Anto Vasović

Personal information
- Full name: Anto Vasović
- Date of birth: 15 June 1995 (age 31)
- Place of birth: Belgrade, FR Yugoslavia
- Height: 1.89 m (6 ft 2+1⁄2 in)
- Position: Centre forward

Team information
- Current team: Lokomotiva Beograd

Senior career*
- Years: Team / Apps / (Gls)
- 2012–2014: Rad / 2 / (0)
- 2014: Brodarac 1947 / 11 / (4)
- 2015: Dorćol / 13 / (1)
- 2016: Bežanija / 0 / (0)
- 2016: Zemun
- 2017: Torlak
- 2017-2019: Jedinstvo Surčin
- 2020-2021: Prva Iskra Barič
- 2022: OFK Osečina
- 2022: Brodarac
- 2023-: Lokomotiva Beograd

= Anto Vasović =

Serbian footballer

Anto Vasović (Анто Васовић, born June 15, 1995) is a Serbian footballer.

==Club career==
Born in Belgrade, Vasović made his professional debut for first team on 18 May 2013, in Jelen SuperLiga match versus Hajduk Kula.
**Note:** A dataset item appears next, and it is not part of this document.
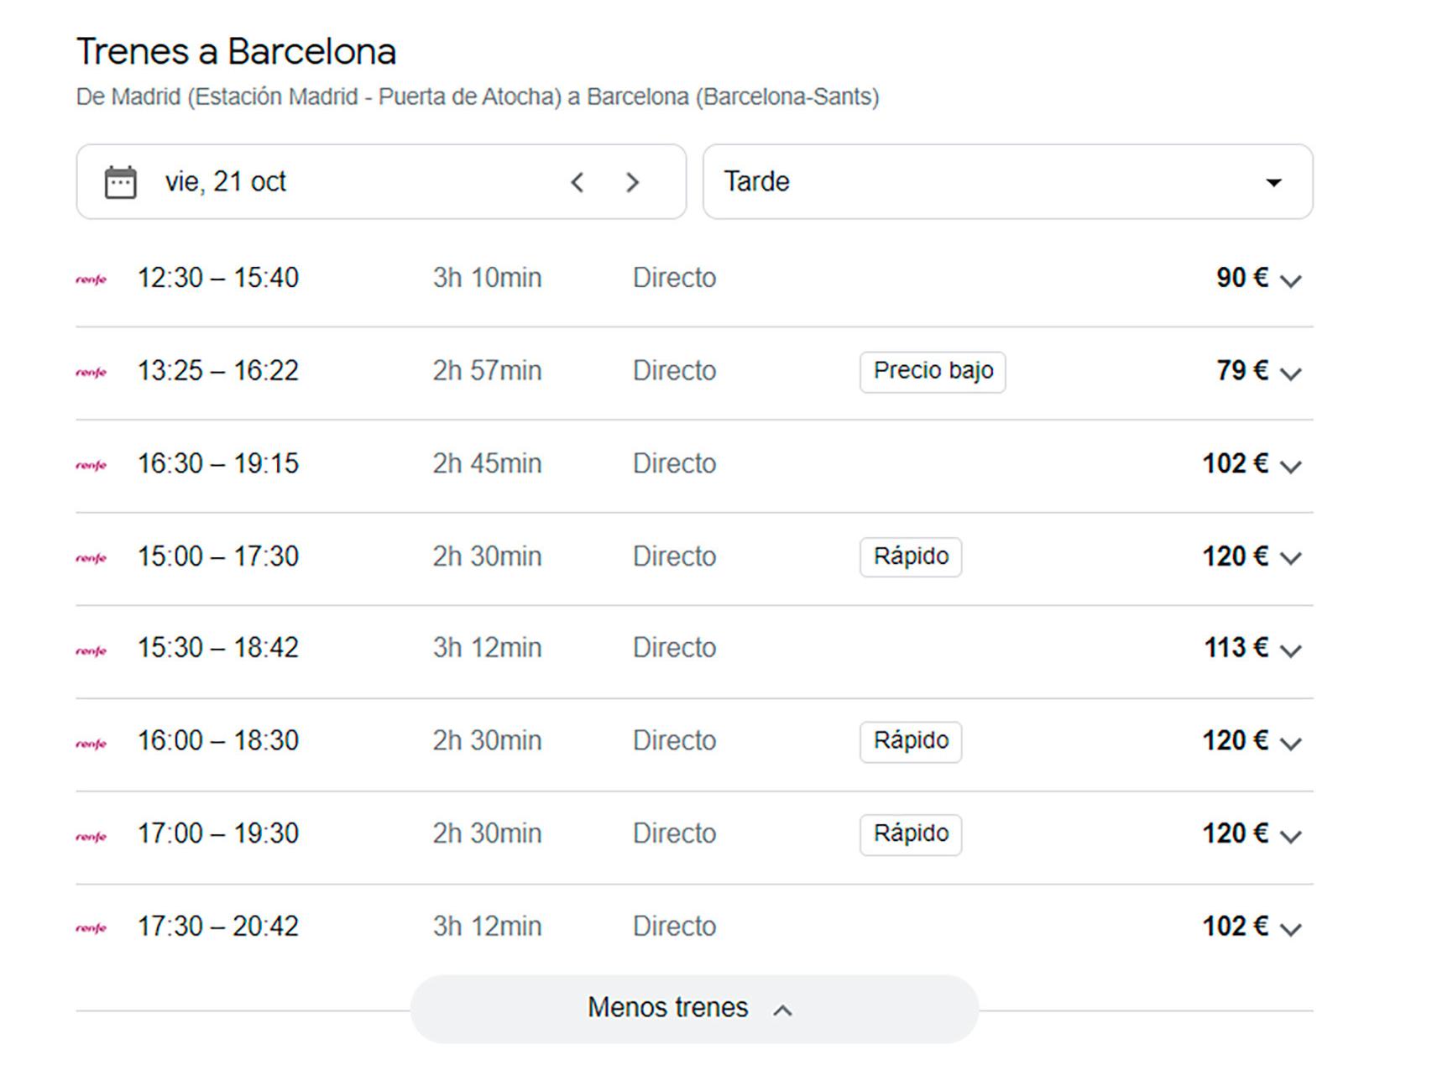The width and height of the screenshot is (1432, 1081).
Task: Click the Rápido tag beside the 17:00 departure
Action: (910, 834)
He began match on the bench and substituted in for Slavko Perović in 80th minute of match.

During the winter break of the 2014–15 season, he joined Serbian League Belgrade side FK Dorćol, after half season spent at same level side FK Brodarac 1947.

==Personal life==
Anto Vasović is the son of the Serbian water polo player Jugoslav Vasović. His uncle is a water polo player, also named Anto Vasović (water polo)|Anto Vasović.